| Exercise objective |
Go through the lines below and copy any that hold the string "Toggle".
■ ■ ■ ■
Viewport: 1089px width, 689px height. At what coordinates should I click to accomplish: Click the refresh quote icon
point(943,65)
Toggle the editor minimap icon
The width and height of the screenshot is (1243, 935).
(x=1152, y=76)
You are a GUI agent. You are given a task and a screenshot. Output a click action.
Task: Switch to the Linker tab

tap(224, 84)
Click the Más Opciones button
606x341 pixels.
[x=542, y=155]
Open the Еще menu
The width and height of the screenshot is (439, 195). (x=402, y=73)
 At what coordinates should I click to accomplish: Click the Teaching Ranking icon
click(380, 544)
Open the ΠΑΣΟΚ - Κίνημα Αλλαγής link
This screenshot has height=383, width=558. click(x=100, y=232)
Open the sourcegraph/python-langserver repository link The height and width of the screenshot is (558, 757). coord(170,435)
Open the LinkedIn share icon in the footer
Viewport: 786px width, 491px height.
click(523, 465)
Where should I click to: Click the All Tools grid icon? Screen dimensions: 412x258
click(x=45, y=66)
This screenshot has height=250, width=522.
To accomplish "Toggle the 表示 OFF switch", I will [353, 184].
■ ■ ■ ■
| Completed exercise |
Toggle the editor minimap icon
To accomplish "Toggle the 表示 OFF switch", I will [353, 184].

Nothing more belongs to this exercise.